STORED DATA:
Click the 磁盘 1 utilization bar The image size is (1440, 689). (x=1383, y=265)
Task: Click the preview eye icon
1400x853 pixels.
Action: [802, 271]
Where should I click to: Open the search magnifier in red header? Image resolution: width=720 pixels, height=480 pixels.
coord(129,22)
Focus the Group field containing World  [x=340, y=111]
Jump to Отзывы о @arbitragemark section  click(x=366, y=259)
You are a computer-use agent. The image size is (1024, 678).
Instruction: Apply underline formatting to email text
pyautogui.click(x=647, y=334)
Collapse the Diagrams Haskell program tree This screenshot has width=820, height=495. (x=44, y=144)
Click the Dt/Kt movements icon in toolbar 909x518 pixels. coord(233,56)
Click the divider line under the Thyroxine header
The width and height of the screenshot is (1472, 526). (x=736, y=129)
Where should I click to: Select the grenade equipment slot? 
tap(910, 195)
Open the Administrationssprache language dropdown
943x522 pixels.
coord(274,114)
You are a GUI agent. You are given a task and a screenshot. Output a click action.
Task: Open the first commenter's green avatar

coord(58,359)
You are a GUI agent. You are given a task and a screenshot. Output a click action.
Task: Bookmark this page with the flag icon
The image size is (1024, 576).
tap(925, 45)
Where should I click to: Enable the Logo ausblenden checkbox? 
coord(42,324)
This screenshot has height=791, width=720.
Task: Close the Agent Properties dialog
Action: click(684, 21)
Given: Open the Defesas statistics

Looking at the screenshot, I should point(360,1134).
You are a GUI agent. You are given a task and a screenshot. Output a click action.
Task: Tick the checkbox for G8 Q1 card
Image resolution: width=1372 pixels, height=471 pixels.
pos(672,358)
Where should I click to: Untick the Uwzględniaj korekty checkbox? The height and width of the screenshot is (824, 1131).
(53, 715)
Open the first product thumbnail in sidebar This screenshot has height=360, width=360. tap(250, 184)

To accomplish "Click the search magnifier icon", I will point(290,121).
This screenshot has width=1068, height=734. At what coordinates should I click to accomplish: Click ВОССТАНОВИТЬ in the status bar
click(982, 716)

WORK REQUEST: Skip all lines ahead of the one containing "943x522 pixels.". Reproduce that line and the remainder of the listing above exactly.

TASK RESULT:
943x522 pixels.
coord(274,114)
You are a GUI agent. You are given a task and a screenshot. Output a click action.
Task: Open the first commenter's green avatar

coord(58,359)
You are a GUI agent. You are given a task and a screenshot. Output a click action.
Task: Bookmark this page with the flag icon
The image size is (1024, 576).
tap(925, 45)
Where should I click to: Enable the Logo ausblenden checkbox? 
coord(42,324)
This screenshot has height=791, width=720.
Task: Close the Agent Properties dialog
Action: click(684, 21)
Given: Open the Defesas statistics

Looking at the screenshot, I should point(360,1134).
You are a GUI agent. You are given a task and a screenshot. Output a click action.
Task: Tick the checkbox for G8 Q1 card
Image resolution: width=1372 pixels, height=471 pixels.
pos(672,358)
Where should I click to: Untick the Uwzględniaj korekty checkbox? The height and width of the screenshot is (824, 1131).
(53, 715)
Open the first product thumbnail in sidebar This screenshot has height=360, width=360. tap(250, 184)

To accomplish "Click the search magnifier icon", I will point(290,121).
This screenshot has width=1068, height=734. At what coordinates should I click to accomplish: Click ВОССТАНОВИТЬ in the status bar
click(982, 716)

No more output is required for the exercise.